§ EXERCISE DIRECTIONS: Convert the entire listing below into a two-column CSV headed "text" and "answer", with one row per answer and each value in a single quoted field, line breaks replaced by spaces. Leave the pictures out.

§ ENTRIES PROVIDED:
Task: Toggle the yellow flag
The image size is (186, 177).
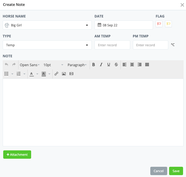Action: 168,24
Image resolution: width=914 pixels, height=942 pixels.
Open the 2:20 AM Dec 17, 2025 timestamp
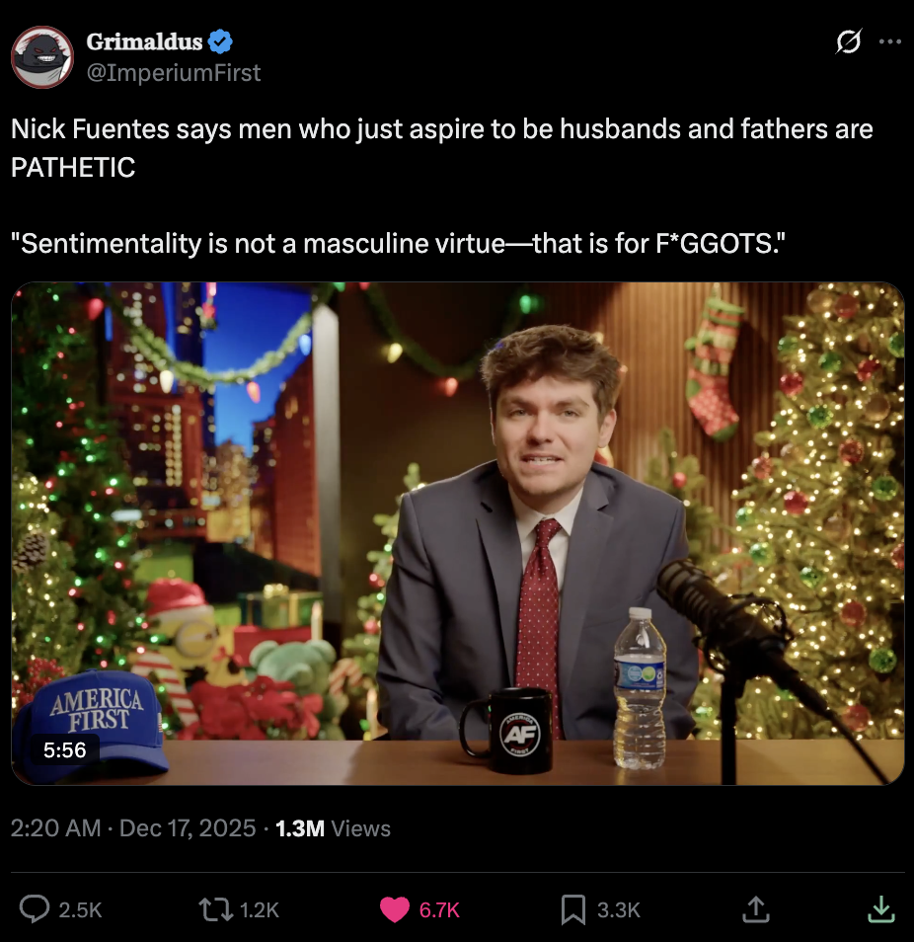pos(133,828)
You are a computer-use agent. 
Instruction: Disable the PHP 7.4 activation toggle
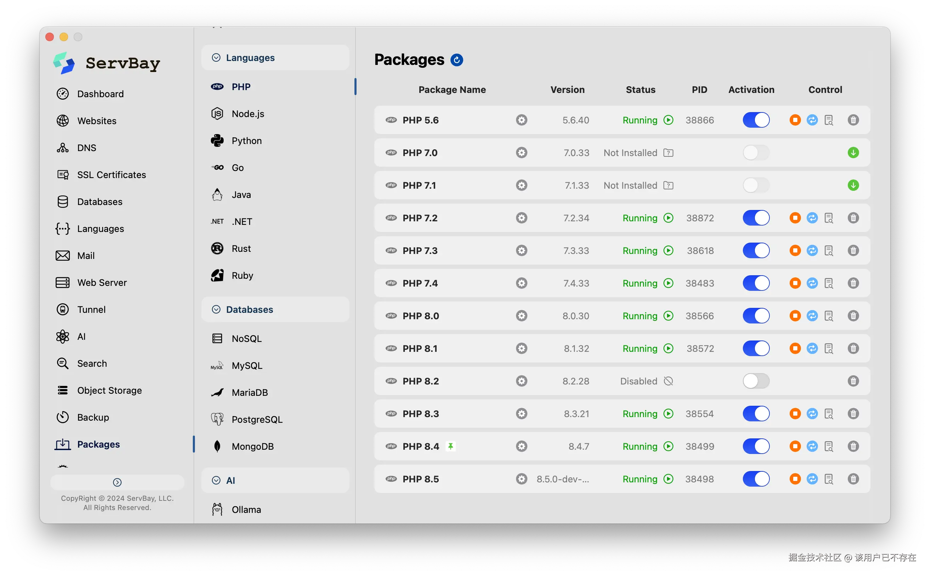pyautogui.click(x=756, y=283)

§ EXERCISE RESPONSE:
text,answer
"Task: Toggle the yellow flag The image size is (186, 177).","Action: 168,24"
"Image resolution: width=914 pixels, height=942 pixels. Open the 2:20 AM Dec 17, 2025 timestamp","pos(133,828)"
"You are a computer-use agent. Instruction: Disable the PHP 7.4 activation toggle","pyautogui.click(x=756, y=283)"